The words above were spoken by the former RTE correspondent Charlie Bird at a Feile an Phobail event last night.
We were discussing the ceasefires of 1994 – first the statement from the IRA and then the response from the Combined Loyalist Military Command.
Later, I will explain how the sequence could have been different.
Bird was part of a panel including myself and Eamonn Mallie – at an event chaired by the UTV journalist Judith Hill in which we were asked to think back and look forward.
The audience filled every seat in the room, among them people better placed to describe the IRA thinking and journey to ceasefire and beyond.
But their voices weren’t heard.
There is not yet a process that allows them to speak openly and candidly about that period and, so, they listen in silence.
Mallie highlighted their presence in the room in response to a question from the former Presbyterian Moderator John Dunlop, who asked: “Why did the IRA call the ceasefire?”
What he got was an observer’s assessment – not the thinking and words from those best placed to answer.
The ceasefires were moments in history, not yet fully explored or understood and, for all that has happened since, we constantly travel back in time.
Just look at the political logjam – seen and heard in the tug-of-war over what can happen or not happen on the Maze/Long Kesh prison site.
In 1994 the loyalists were considering announcing their ceasefire first – and set out their terms in a private document passed to the then Church of Ireland Archbishop Robin Eames.
Killings by the INLA and the IRA derailed that prospect or possibility.
Among those targeted were Joe Bratty and Raymond Elder remembered in a 20th anniversary march in Belfast just a few days ago.

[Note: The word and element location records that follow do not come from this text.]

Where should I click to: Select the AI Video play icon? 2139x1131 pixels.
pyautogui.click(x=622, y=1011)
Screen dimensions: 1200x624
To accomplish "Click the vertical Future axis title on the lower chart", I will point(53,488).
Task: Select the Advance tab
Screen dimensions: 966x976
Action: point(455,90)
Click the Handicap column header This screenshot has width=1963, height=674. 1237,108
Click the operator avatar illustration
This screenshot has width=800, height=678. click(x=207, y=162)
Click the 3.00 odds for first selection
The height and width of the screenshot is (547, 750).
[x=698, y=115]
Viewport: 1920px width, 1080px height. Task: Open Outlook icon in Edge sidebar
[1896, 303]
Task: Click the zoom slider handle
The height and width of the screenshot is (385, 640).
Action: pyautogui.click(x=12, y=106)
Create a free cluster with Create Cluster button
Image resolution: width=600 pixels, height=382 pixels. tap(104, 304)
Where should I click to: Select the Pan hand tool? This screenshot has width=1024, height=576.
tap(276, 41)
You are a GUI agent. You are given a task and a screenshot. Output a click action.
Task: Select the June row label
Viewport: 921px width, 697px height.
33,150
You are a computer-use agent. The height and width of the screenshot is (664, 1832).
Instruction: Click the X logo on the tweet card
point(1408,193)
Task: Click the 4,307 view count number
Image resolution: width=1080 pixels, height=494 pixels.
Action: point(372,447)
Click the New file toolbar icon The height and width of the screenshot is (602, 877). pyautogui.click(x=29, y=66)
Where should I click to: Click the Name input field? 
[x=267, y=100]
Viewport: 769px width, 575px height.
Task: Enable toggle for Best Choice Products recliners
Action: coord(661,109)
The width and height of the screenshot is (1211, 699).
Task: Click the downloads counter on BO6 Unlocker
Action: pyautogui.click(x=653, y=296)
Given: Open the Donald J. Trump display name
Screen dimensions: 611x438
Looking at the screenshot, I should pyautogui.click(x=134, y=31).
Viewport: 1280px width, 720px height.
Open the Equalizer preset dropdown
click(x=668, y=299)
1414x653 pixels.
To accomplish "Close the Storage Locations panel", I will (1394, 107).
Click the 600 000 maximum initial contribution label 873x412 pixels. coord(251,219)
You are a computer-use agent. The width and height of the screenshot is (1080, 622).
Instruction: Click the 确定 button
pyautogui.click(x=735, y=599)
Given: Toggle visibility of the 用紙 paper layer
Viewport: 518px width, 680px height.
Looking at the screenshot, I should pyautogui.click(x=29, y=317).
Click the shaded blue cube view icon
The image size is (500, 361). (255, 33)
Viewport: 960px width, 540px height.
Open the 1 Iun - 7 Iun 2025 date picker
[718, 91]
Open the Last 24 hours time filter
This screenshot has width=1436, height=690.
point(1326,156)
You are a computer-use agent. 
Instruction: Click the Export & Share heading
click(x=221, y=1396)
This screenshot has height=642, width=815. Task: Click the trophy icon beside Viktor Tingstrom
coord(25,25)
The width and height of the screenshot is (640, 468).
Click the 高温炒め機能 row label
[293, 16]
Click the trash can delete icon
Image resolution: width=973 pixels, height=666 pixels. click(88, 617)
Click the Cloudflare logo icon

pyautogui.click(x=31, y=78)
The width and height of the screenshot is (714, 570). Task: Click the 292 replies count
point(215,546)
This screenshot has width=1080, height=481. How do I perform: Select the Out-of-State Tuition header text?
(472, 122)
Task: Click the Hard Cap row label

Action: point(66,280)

Then, at the weekend, republicans held their Hunger Strike Commemoration at Derrylin in County Fermanagh.
In this remembering by loyalists and republicans there are also reminders of the wars before the peace and the killing and hurt of the pre-ceasefire period.
Commemoration, remembering, the past, the absence of some process to talk this out and through – these are the things and the mud that are holding politics in yesterday and stopping it from getting to tomorrow.
Judith Hill, just 13 when the ceasefires were announced, described every-day news as still being “a negotiation between the past and the future” – that in an evolving journey there is still this “working out of what this peace thing is”.
If we don’t work out the past, if we don’t work out how to stop hurting others in acts of remembrance, then the politics will remain stuck and the tug-of-war will continue with the knot getting tighter.
And this is what I had in mind when I used these comments to close Monday’s event:
“I think Trimble wanted this to work. I think Robinson wants this to work. I believe Paisley wanted it to work.
“And, I think, that asks of republicans – and, I know, some people might think this is outrageous – it asks them to think ‘is there another step we can take’.
“Republicans are in a very strong position politically north and south at this stage.
“Unionism is feeling vulnerable and, I think, there are occasions such as the period we’re in, when republicans still need to think about what they are doing and about what they could do to convince senior unionists and loyalists that they are genuinely serious about a peace process, about a shared future and about shared space.”
I wasn’t thinking about welfare cuts or the north Belfast march standoff but, rather, about a big initiative on the past and remembering – about how it is done or not done.
And, of course, this is not just about republicans, but many others.
In 1994, the IRA and the CLMC made a path for others and, to quote the words of someone in the audience last night “the path is not straight”.
At times it leads to the brick walls.
So, there is a choice – to be fatalistic about the inevitability of political failure or to find a new way of making it work.
Twenty years ago, as we “lived through history”, a new way was found.
Leaders stretched themselves, and that is today’s challenge – the next step and who will take it first.